Task objective ▸ Extract every line of the items below and reproduce each one verbatim, in its original order.

-- Start Records for the task --

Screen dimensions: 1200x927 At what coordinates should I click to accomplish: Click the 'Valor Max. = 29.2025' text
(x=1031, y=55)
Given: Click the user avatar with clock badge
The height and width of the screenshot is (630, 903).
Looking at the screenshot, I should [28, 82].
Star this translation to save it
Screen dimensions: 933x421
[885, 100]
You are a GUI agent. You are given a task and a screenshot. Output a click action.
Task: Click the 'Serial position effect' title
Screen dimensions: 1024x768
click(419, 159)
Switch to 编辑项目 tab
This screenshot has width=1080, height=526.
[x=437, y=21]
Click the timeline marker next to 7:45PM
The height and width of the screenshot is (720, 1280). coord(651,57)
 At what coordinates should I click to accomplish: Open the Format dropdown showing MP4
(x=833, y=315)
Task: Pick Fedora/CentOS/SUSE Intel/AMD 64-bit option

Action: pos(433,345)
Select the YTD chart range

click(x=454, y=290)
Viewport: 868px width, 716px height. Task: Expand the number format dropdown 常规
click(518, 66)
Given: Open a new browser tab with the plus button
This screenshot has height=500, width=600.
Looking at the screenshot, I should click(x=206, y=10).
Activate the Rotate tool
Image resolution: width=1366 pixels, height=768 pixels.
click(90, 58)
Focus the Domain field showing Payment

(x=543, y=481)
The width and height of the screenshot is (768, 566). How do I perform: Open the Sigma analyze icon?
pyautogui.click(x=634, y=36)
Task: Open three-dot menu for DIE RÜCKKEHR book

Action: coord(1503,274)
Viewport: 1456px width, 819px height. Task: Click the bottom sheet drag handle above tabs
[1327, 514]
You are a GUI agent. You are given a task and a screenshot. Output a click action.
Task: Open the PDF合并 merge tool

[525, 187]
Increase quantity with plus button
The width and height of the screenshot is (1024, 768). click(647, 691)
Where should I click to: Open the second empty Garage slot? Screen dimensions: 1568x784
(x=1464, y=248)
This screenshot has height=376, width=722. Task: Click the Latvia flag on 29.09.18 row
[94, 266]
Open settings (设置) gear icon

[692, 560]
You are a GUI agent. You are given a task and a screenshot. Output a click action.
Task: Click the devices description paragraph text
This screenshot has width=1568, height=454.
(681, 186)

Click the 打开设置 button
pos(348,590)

-- End Records for the task --

Exercise solution ▸
Screen dimensions: 1200x927 At what coordinates should I click to accomplish: Click the 'Valor Max. = 29.2025' text
(x=1031, y=55)
Given: Click the user avatar with clock badge
The height and width of the screenshot is (630, 903).
Looking at the screenshot, I should [28, 82].
Star this translation to save it
Screen dimensions: 933x421
[885, 100]
You are a GUI agent. You are given a task and a screenshot. Output a click action.
Task: Click the 'Serial position effect' title
Screen dimensions: 1024x768
click(419, 159)
Switch to 编辑项目 tab
This screenshot has width=1080, height=526.
[x=437, y=21]
Click the timeline marker next to 7:45PM
The height and width of the screenshot is (720, 1280). coord(651,57)
 At what coordinates should I click to accomplish: Open the Format dropdown showing MP4
(x=833, y=315)
Task: Pick Fedora/CentOS/SUSE Intel/AMD 64-bit option

Action: pos(433,345)
Select the YTD chart range

click(x=454, y=290)
Viewport: 868px width, 716px height. Task: Expand the number format dropdown 常规
click(518, 66)
Given: Open a new browser tab with the plus button
This screenshot has height=500, width=600.
Looking at the screenshot, I should click(x=206, y=10).
Activate the Rotate tool
Image resolution: width=1366 pixels, height=768 pixels.
click(90, 58)
Focus the Domain field showing Payment

(x=543, y=481)
The width and height of the screenshot is (768, 566). How do I perform: Open the Sigma analyze icon?
pyautogui.click(x=634, y=36)
Task: Open three-dot menu for DIE RÜCKKEHR book

Action: coord(1503,274)
Viewport: 1456px width, 819px height. Task: Click the bottom sheet drag handle above tabs
[1327, 514]
You are a GUI agent. You are given a task and a screenshot. Output a click action.
Task: Open the PDF合并 merge tool

[525, 187]
Increase quantity with plus button
The width and height of the screenshot is (1024, 768). click(647, 691)
Where should I click to: Open the second empty Garage slot? Screen dimensions: 1568x784
(x=1464, y=248)
This screenshot has height=376, width=722. Task: Click the Latvia flag on 29.09.18 row
[94, 266]
Open settings (设置) gear icon

[692, 560]
You are a GUI agent. You are given a task and a screenshot. Output a click action.
Task: Click the devices description paragraph text
This screenshot has width=1568, height=454.
(681, 186)

Click the 打开设置 button
pos(348,590)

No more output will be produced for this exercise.